[EXERCISE BRIEF] Copy the listing from the line with "Open the code link 512660" up to and including the line with "click(152, 117)", replacing "sidebar" with "side panel" and changing nothing else. Give only those lines.
** start of RECORDS FOR THE TASK **
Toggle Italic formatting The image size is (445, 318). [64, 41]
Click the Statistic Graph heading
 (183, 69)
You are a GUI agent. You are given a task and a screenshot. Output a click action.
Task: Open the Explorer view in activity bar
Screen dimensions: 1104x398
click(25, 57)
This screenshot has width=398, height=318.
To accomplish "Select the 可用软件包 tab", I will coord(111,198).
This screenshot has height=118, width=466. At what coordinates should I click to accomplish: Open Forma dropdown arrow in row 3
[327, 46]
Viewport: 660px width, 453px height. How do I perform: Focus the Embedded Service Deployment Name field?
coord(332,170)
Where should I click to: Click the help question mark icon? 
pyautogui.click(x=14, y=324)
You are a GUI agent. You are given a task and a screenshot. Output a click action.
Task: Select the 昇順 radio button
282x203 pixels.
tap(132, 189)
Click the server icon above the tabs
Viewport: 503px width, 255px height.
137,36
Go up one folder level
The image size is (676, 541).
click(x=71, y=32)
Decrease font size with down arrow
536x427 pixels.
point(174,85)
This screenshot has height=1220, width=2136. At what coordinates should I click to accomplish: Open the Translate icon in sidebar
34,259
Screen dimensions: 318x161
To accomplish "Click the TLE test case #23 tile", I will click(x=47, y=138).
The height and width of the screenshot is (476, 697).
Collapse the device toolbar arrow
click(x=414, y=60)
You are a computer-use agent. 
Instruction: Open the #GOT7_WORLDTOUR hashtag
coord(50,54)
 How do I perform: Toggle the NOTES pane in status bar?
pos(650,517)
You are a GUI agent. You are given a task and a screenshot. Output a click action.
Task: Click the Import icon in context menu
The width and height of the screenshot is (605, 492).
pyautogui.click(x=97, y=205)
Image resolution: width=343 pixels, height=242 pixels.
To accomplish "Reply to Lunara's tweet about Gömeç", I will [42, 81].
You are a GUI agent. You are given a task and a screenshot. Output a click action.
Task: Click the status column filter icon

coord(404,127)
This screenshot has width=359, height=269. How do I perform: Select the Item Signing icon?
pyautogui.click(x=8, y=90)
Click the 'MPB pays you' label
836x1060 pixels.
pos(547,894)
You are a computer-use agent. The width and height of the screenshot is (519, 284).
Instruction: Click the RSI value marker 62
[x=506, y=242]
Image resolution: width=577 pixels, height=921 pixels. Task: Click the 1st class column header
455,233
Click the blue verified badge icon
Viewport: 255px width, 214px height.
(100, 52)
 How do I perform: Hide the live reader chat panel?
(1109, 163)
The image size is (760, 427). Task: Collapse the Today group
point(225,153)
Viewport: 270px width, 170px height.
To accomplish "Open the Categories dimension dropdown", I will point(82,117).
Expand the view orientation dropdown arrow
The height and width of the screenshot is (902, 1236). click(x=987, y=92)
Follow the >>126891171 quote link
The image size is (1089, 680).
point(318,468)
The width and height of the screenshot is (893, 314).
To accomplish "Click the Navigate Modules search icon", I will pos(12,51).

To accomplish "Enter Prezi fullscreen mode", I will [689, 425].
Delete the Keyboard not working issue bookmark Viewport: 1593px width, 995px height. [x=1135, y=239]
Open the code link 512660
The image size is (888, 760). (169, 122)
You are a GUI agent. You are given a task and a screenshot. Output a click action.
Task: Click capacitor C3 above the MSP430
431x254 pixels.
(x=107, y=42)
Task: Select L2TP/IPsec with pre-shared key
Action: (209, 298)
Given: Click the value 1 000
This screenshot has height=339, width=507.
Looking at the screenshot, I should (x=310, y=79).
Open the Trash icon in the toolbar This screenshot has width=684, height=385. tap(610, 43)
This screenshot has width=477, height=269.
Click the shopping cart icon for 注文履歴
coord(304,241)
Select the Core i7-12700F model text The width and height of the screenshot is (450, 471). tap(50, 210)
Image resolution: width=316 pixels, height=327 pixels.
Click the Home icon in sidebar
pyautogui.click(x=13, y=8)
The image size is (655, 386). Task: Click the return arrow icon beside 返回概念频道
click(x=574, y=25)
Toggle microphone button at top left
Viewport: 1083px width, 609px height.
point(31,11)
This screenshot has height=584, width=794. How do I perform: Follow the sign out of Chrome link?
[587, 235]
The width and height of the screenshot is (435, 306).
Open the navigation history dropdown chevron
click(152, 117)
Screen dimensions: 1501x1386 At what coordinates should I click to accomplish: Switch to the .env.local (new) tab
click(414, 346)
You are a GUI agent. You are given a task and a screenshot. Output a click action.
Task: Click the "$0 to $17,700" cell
** end of RECORDS FOR THE TASK **
[COMPLETE ANSWER]
Open the code link 512660
The image size is (888, 760). (169, 122)
You are a GUI agent. You are given a task and a screenshot. Output a click action.
Task: Click capacitor C3 above the MSP430
431x254 pixels.
(x=107, y=42)
Task: Select L2TP/IPsec with pre-shared key
Action: (209, 298)
Given: Click the value 1 000
This screenshot has height=339, width=507.
Looking at the screenshot, I should (x=310, y=79).
Open the Trash icon in the toolbar This screenshot has width=684, height=385. tap(610, 43)
This screenshot has width=477, height=269.
Click the shopping cart icon for 注文履歴
coord(304,241)
Select the Core i7-12700F model text The width and height of the screenshot is (450, 471). tap(50, 210)
Image resolution: width=316 pixels, height=327 pixels.
Click the Home icon in side panel
pyautogui.click(x=13, y=8)
The image size is (655, 386). Task: Click the return arrow icon beside 返回概念频道
click(x=574, y=25)
Toggle microphone button at top left
Viewport: 1083px width, 609px height.
point(31,11)
This screenshot has height=584, width=794. How do I perform: Follow the sign out of Chrome link?
[587, 235]
The width and height of the screenshot is (435, 306).
Open the navigation history dropdown chevron
click(152, 117)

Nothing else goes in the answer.